Leave one out cross validation. (LOOCV) is a variation of the validation approach in that instead of splitting the dataset in half, LOOCV uses one example as the validation set and all the rest as the training set. This helps to reduce bias and randomness in the results but unfortunately, can increase variance. Remember that the goal is always to reduce the error rate which is often calculated as the mean-squared error.
In this post, we will use the “Hedonic” dataset from the “Ecdat” package to assess several different models that predict the taxes of homes In order to do this, we will also need to use the “boot” package. Below is the code.
library(Ecdat);library(boot)
data(Hedonic) str(Hedonic)
## 'data.frame': 506 obs. of 15 variables:
## $ mv : num 10.09 9.98 10.45 10.42 10.5 ...
## $ crim : num 0.00632 0.02731 0.0273 0.03237 0.06905 ...
## $ zn : num 18 0 0 0 0 0 12.5 12.5 12.5 12.5 ...
## $ indus : num 2.31 7.07 7.07 2.18 2.18 ...
## $ chas : Factor w/ 2 levels "no","yes": 1 1 1 1 1 1 1 1 1 1 ...
## $ nox : num 28.9 22 22 21 21 ...
## $ rm : num 43.2 41.2 51.6 49 51.1 ...
## $ age : num 65.2 78.9 61.1 45.8 54.2 ...

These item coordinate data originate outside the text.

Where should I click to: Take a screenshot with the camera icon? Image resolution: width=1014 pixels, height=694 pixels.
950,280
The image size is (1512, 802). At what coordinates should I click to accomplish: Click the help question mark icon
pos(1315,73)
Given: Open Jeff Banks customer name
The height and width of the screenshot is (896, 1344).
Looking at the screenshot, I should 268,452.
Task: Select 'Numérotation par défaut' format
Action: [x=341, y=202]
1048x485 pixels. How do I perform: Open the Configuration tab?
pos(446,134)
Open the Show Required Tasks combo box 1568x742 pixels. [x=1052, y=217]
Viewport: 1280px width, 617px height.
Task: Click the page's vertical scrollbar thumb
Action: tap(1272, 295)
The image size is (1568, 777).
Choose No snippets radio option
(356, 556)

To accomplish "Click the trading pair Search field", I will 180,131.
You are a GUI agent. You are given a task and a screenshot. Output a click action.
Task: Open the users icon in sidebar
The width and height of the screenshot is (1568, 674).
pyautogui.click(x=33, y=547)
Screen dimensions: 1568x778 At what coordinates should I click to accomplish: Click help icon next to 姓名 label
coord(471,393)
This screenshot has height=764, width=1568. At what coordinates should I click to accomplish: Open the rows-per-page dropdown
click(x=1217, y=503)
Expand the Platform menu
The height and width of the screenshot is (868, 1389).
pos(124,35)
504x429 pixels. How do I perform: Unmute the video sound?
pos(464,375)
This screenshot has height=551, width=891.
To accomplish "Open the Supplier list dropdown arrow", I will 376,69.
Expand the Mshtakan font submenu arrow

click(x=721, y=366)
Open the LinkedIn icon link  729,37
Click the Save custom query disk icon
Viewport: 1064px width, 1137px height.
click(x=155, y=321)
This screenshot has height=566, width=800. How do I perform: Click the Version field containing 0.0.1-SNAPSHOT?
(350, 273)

## $ dis : num 1.41 1.6 1.6 1.8 1.8 ...
## $ rad : num 0 0.693 0.693 1.099 1.099 ...
## $ tax : int 296 242 242 222 222 222 311 311 311 311 ...
## $ ptratio: num 15.3 17.8 17.8 18.7 18.7 ...
## $ blacks : num 0.397 0.397 0.393 0.395 0.397 ...
## $ lstat : num -3 -2.39 -3.21 -3.53 -2.93 ...
## $ townid : int 1 2 2 3 3 3 4 4 4 4 ...
First, we need to develop our basic least squares regression model. We will do this with the “glm” function. This is because the “cv.glm” function (more on this later) only works when models are developed with the “glm” function. Below is the code.
tax.glm<-glm(tax ~ mv+crim+zn+indus+chas+nox+rm+age+dis+rad+ptratio+blacks+lstat, data = Hedonic)
We now need to calculate the MSE. To do this we will use the “cv.glm” function. Below is the code.
cv.error<-cv.glm(Hedonic,tax.glm)
cv.error$delta
## [1] 4536.345 4536.075
cv.error$delta contains two numbers. The first is the MSE for the training set and the second is the error for the LOOCV. As you can see the numbers are almost identical.
We will now repeat this process but with the inclusion of different polynomial models. The code for this is a little more complicated and is below.
cv.error=rep(0,5)
for (i in 1:5){
tax.loocv<-glm(tax ~ mv+poly(crim,i)+zn+indus+chas+nox+rm+poly(age,i)+dis+rad+ptratio+blacks+lstat, data = Hedonic)
cv.error[i]=cv.glm(Hedonic,tax.loocv)$delta[1]
}
cv.error
## [1] 4536.345 4515.464 4710.878 7047.097 9814.748
Here is what happen.
- First, we created an empty object called “cv.error” with five empty spots, which we will use to store information later.
- Next, we created a for loop that repeats 5 times
- Inside the for loop, we create the same regression model except we added the “poly” function in front of “age”” and also “crim”. These are the variables we want to try polynomials 1-5 one to see if it reduces the error.
- The results of the polynomial models are stored in the “cv.error” object and we specifically request the results of “delta” Finally, we printed “cv.error” to the console.
From the results, you can see that the error decreases at a second order polynomial but then increases after that. This means that high order polynomials are not beneficial generally.
Conclusion
LOOCV is another option in assessing different models and determining which is most appropriate. As such, this is a tool that is used by many data scientist.
but how do we know this cross validation is leave-one-out?